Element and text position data
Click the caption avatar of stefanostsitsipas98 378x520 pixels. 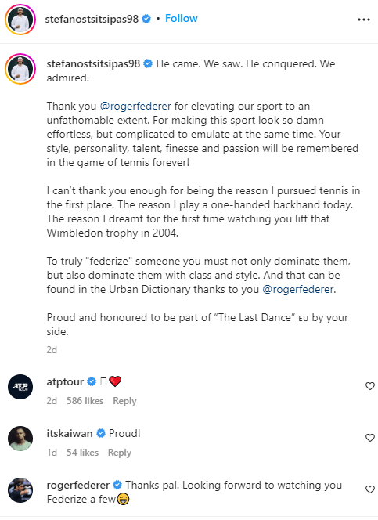(x=20, y=69)
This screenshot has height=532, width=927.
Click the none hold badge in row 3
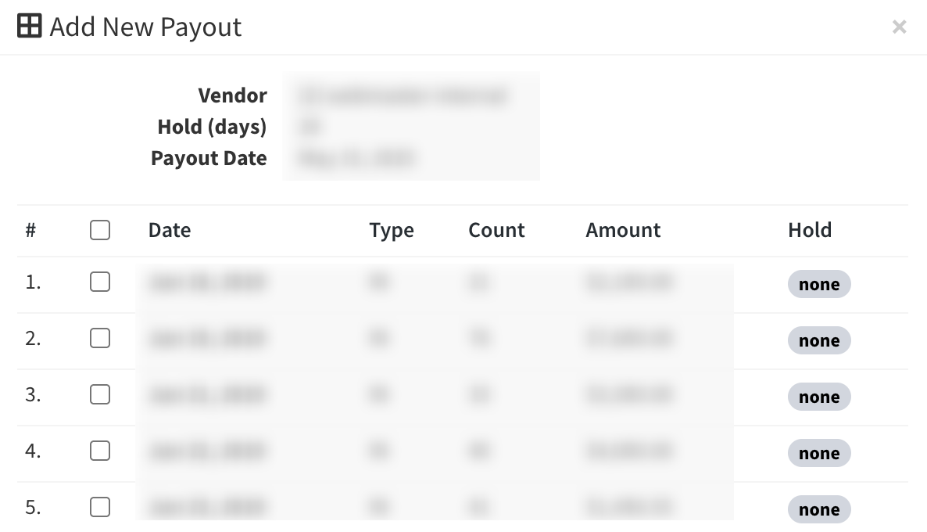(819, 397)
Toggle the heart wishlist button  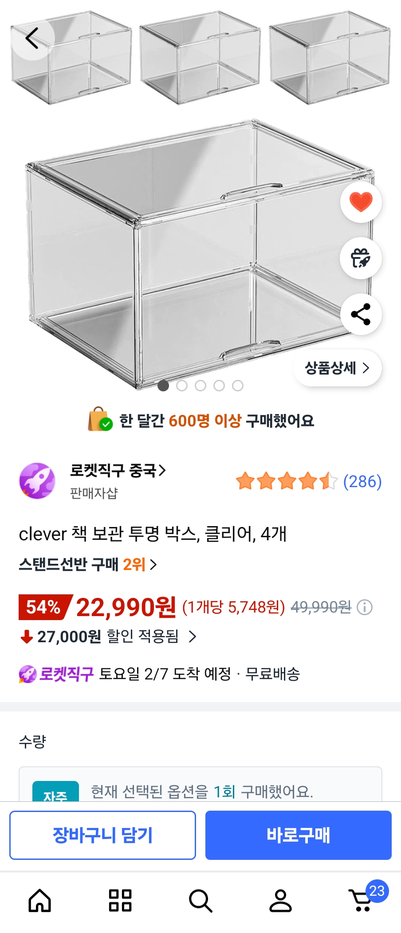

# YOUR OBJECTIVE
Rewrite the data from the line containing "This screenshot has height=532, width=927." through the end, swapping "heart" for "star" and leaving everything else unchanged. Omit the pictures from your answer.

# RESULT OF THIS EXERCISE
This screenshot has height=532, width=927.
Click the none hold badge in row 3
(819, 397)
Toggle the star wishlist button  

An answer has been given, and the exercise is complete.